**What you are asked to do**
Reproduce each of the lines below word for word.
--
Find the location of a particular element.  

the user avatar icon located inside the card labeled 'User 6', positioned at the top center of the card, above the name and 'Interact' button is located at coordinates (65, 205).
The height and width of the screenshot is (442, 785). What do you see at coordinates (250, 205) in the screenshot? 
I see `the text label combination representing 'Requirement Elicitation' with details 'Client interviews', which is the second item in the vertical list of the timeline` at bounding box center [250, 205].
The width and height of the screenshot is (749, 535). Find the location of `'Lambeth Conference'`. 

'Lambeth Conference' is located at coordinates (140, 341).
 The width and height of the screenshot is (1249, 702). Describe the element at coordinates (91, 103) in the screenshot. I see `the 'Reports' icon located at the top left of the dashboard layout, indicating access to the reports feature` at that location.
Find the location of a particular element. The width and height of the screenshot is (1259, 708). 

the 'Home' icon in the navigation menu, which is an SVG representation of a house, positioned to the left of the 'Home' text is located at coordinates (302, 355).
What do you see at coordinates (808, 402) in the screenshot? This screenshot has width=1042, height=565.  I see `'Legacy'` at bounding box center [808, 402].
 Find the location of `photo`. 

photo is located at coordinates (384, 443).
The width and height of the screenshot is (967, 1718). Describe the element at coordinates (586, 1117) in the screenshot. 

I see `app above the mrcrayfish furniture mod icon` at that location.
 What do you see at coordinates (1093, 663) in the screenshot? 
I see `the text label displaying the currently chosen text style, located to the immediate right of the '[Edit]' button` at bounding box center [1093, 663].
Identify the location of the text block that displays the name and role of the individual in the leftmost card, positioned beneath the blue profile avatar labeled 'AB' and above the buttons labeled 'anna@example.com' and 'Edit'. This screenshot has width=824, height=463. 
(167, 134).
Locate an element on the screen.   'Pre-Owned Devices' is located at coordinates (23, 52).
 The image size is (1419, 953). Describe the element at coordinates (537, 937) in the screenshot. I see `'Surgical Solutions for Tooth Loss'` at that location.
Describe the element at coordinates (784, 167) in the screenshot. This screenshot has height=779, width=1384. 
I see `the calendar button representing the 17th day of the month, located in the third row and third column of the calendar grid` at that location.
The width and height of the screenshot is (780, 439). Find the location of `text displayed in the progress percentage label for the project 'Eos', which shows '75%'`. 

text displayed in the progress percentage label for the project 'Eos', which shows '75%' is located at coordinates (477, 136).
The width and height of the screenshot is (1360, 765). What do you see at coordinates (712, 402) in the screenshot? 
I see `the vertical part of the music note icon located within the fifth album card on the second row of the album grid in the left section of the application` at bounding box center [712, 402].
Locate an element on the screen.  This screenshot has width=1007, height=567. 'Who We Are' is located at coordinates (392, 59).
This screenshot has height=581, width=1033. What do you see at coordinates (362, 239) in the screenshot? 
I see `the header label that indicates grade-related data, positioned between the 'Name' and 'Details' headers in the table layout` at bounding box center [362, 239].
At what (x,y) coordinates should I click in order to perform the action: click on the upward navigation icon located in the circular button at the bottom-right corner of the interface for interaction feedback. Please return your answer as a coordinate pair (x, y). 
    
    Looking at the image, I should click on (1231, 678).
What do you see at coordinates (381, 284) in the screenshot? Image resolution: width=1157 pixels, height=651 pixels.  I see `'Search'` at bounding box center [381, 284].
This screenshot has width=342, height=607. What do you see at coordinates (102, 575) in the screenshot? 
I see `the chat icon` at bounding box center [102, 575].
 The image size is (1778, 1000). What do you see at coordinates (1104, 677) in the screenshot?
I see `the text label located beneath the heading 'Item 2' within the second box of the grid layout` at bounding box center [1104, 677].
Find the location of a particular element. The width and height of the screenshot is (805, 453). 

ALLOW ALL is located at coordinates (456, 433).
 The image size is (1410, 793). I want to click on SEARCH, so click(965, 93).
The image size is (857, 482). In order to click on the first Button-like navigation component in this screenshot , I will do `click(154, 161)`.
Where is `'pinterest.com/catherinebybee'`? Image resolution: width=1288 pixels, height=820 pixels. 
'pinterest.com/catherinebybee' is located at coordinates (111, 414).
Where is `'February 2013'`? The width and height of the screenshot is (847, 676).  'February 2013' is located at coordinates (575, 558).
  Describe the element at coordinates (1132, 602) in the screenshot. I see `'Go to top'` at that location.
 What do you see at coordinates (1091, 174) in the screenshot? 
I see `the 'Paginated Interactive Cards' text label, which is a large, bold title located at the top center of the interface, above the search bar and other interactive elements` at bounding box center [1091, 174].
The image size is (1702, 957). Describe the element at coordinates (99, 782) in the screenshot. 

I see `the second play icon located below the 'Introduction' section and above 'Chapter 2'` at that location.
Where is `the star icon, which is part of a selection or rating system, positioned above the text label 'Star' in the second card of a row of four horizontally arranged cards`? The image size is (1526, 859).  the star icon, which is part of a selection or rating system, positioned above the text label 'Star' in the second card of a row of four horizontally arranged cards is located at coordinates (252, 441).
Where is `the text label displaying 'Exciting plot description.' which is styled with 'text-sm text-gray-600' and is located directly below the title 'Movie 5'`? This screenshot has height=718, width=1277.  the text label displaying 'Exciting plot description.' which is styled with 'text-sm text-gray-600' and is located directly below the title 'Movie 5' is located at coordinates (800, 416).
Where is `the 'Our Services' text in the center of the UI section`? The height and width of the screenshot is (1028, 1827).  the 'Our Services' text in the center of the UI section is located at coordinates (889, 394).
--
**Task solution**
Find the location of a particular element.  

the user avatar icon located inside the card labeled 'User 6', positioned at the top center of the card, above the name and 'Interact' button is located at coordinates (65, 205).
The height and width of the screenshot is (442, 785). What do you see at coordinates (250, 205) in the screenshot? 
I see `the text label combination representing 'Requirement Elicitation' with details 'Client interviews', which is the second item in the vertical list of the timeline` at bounding box center [250, 205].
The width and height of the screenshot is (749, 535). Find the location of `'Lambeth Conference'`. 

'Lambeth Conference' is located at coordinates (140, 341).
 The width and height of the screenshot is (1249, 702). Describe the element at coordinates (91, 103) in the screenshot. I see `the 'Reports' icon located at the top left of the dashboard layout, indicating access to the reports feature` at that location.
Find the location of a particular element. The width and height of the screenshot is (1259, 708). 

the 'Home' icon in the navigation menu, which is an SVG representation of a house, positioned to the left of the 'Home' text is located at coordinates (302, 355).
What do you see at coordinates (808, 402) in the screenshot? This screenshot has width=1042, height=565.  I see `'Legacy'` at bounding box center [808, 402].
 Find the location of `photo`. 

photo is located at coordinates (384, 443).
The width and height of the screenshot is (967, 1718). Describe the element at coordinates (586, 1117) in the screenshot. 

I see `app above the mrcrayfish furniture mod icon` at that location.
 What do you see at coordinates (1093, 663) in the screenshot? 
I see `the text label displaying the currently chosen text style, located to the immediate right of the '[Edit]' button` at bounding box center [1093, 663].
Identify the location of the text block that displays the name and role of the individual in the leftmost card, positioned beneath the blue profile avatar labeled 'AB' and above the buttons labeled 'anna@example.com' and 'Edit'. This screenshot has width=824, height=463. 
(167, 134).
Locate an element on the screen.   'Pre-Owned Devices' is located at coordinates (23, 52).
 The image size is (1419, 953). Describe the element at coordinates (537, 937) in the screenshot. I see `'Surgical Solutions for Tooth Loss'` at that location.
Describe the element at coordinates (784, 167) in the screenshot. This screenshot has height=779, width=1384. 
I see `the calendar button representing the 17th day of the month, located in the third row and third column of the calendar grid` at that location.
The width and height of the screenshot is (780, 439). Find the location of `text displayed in the progress percentage label for the project 'Eos', which shows '75%'`. 

text displayed in the progress percentage label for the project 'Eos', which shows '75%' is located at coordinates (477, 136).
The width and height of the screenshot is (1360, 765). What do you see at coordinates (712, 402) in the screenshot? 
I see `the vertical part of the music note icon located within the fifth album card on the second row of the album grid in the left section of the application` at bounding box center [712, 402].
Locate an element on the screen.  This screenshot has width=1007, height=567. 'Who We Are' is located at coordinates (392, 59).
This screenshot has height=581, width=1033. What do you see at coordinates (362, 239) in the screenshot? 
I see `the header label that indicates grade-related data, positioned between the 'Name' and 'Details' headers in the table layout` at bounding box center [362, 239].
At what (x,y) coordinates should I click in order to perform the action: click on the upward navigation icon located in the circular button at the bottom-right corner of the interface for interaction feedback. Please return your answer as a coordinate pair (x, y). 
    
    Looking at the image, I should click on (1231, 678).
What do you see at coordinates (381, 284) in the screenshot? Image resolution: width=1157 pixels, height=651 pixels.  I see `'Search'` at bounding box center [381, 284].
This screenshot has width=342, height=607. What do you see at coordinates (102, 575) in the screenshot? 
I see `the chat icon` at bounding box center [102, 575].
 The image size is (1778, 1000). What do you see at coordinates (1104, 677) in the screenshot?
I see `the text label located beneath the heading 'Item 2' within the second box of the grid layout` at bounding box center [1104, 677].
Find the location of a particular element. The width and height of the screenshot is (805, 453). 

ALLOW ALL is located at coordinates (456, 433).
 The image size is (1410, 793). I want to click on SEARCH, so click(965, 93).
The image size is (857, 482). In order to click on the first Button-like navigation component in this screenshot , I will do `click(154, 161)`.
Where is `'pinterest.com/catherinebybee'`? Image resolution: width=1288 pixels, height=820 pixels. 
'pinterest.com/catherinebybee' is located at coordinates (111, 414).
Where is `'February 2013'`? The width and height of the screenshot is (847, 676).  'February 2013' is located at coordinates (575, 558).
  Describe the element at coordinates (1132, 602) in the screenshot. I see `'Go to top'` at that location.
 What do you see at coordinates (1091, 174) in the screenshot? 
I see `the 'Paginated Interactive Cards' text label, which is a large, bold title located at the top center of the interface, above the search bar and other interactive elements` at bounding box center [1091, 174].
The image size is (1702, 957). Describe the element at coordinates (99, 782) in the screenshot. 

I see `the second play icon located below the 'Introduction' section and above 'Chapter 2'` at that location.
Where is `the star icon, which is part of a selection or rating system, positioned above the text label 'Star' in the second card of a row of four horizontally arranged cards`? The image size is (1526, 859).  the star icon, which is part of a selection or rating system, positioned above the text label 'Star' in the second card of a row of four horizontally arranged cards is located at coordinates (252, 441).
Where is `the text label displaying 'Exciting plot description.' which is styled with 'text-sm text-gray-600' and is located directly below the title 'Movie 5'`? This screenshot has height=718, width=1277.  the text label displaying 'Exciting plot description.' which is styled with 'text-sm text-gray-600' and is located directly below the title 'Movie 5' is located at coordinates (800, 416).
Where is `the 'Our Services' text in the center of the UI section`? The height and width of the screenshot is (1028, 1827).  the 'Our Services' text in the center of the UI section is located at coordinates (889, 394).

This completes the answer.